Private Equity Slows Sharply in Q2 2025 as Tariff Uncertainty Bites
- Editor
- Aug 13
- 2 min read
What’s New
Global private equity dealmaking plunged in Q2 2025, with total announced investment dropping to $363.7B across 3,769 deals, the lowest volume since Q3 2020, according to KPMG’s Pulse of Private Equity Q2’25. The slowdown was most pronounced in Asia and the Americas, as investors delayed deals pending clarity on U.S. tariff policies — despite blockbuster U.S. transactions like Blackstone’s $11.5B TXNM Energy buyout.
Why It Matters
The sharp contraction underscores how geopolitical tensions and trade uncertainty can freeze even deep-pocketed investors. With trillions in dry powder still available, the pause is more about timing and risk mitigation than lack of capital — setting the stage for a potential rebound if macro headwinds ease.
Big Picture Drivers
Trade Uncertainty: U.S. tariff policy shifts drove a wait-and-see approach, especially for cross-border deals.
Regional Focus: PE firms favored domestic and regional assets over global plays to mitigate supply chain and tariff risks.
Sector Resilience: Energy, infrastructure, healthcare, and AI-related infrastructure continued to attract strong interest.
Exit Momentum: Global PE exit value hit $501.9B midyear, on pace for the best year since 2021, driven by large IPOs and acquisitions.
Capital Overhang: Significant dry powder remains, but deal committees are raising the bar for approvals.
By The Numbers
$363.7B — Global PE investment in Q2’25, down from $505.3B in Q1’25.
3,769 — Number of global PE deals, lowest since Q3 2020.
$214B — PE investment in the Americas, 59% of global total.
$501.9B — Global PE exit value at midyear, highest pace since 2021.
$9.9B — Brookfield’s planned AI data center investment in Sweden.
Key Trends to Watch
Tariff Clarity Boost: Any resolution in U.S. trade negotiations could unlock pent-up deal activity in H2 2025.

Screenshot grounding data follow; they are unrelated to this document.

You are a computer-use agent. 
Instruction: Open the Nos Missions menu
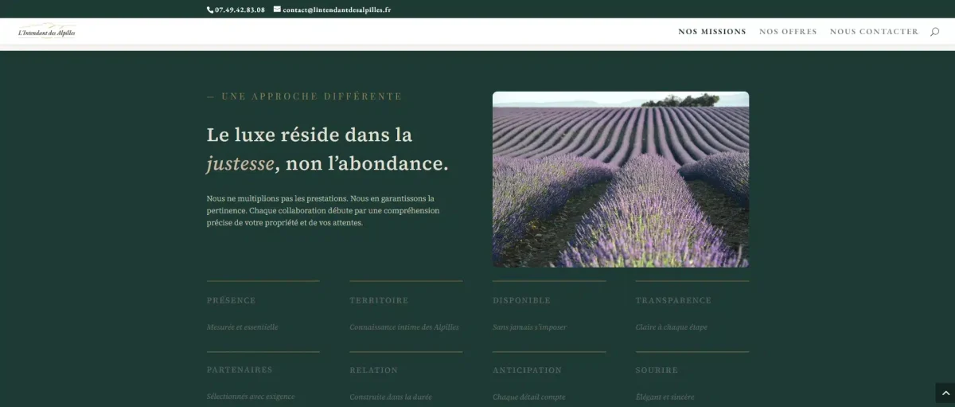[x=712, y=32]
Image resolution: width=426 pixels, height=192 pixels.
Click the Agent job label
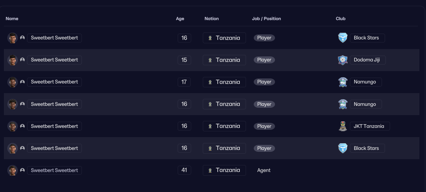(x=264, y=170)
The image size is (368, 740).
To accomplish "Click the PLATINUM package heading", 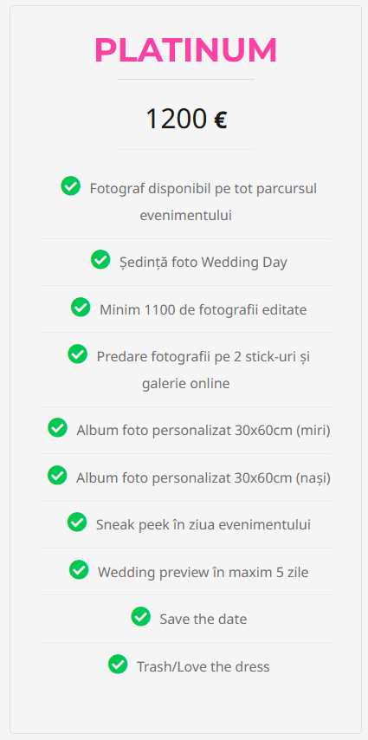I will [185, 49].
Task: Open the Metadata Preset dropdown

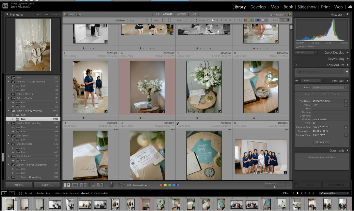Action: (330, 88)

Dual-Track Exits Rising: Improving U.S. IPO conditions may spur more IPO-plus-private-sale strategies.
AI Infrastructure Rush: Data centers and energy generation for AI workloads are emerging as top investment themes.
Continuation Vehicle Scrutiny: LP pushback could force more traditional exits and faster portfolio rotations.
The Wrap
Private equity is in a holding pattern — not from lack of funds, but from a deliberate recalibration of risk in an unsettled trade environment. With strong exit values, resilient sectors, and massive capital reserves, the industry is poised for acceleration once macro fog lifts.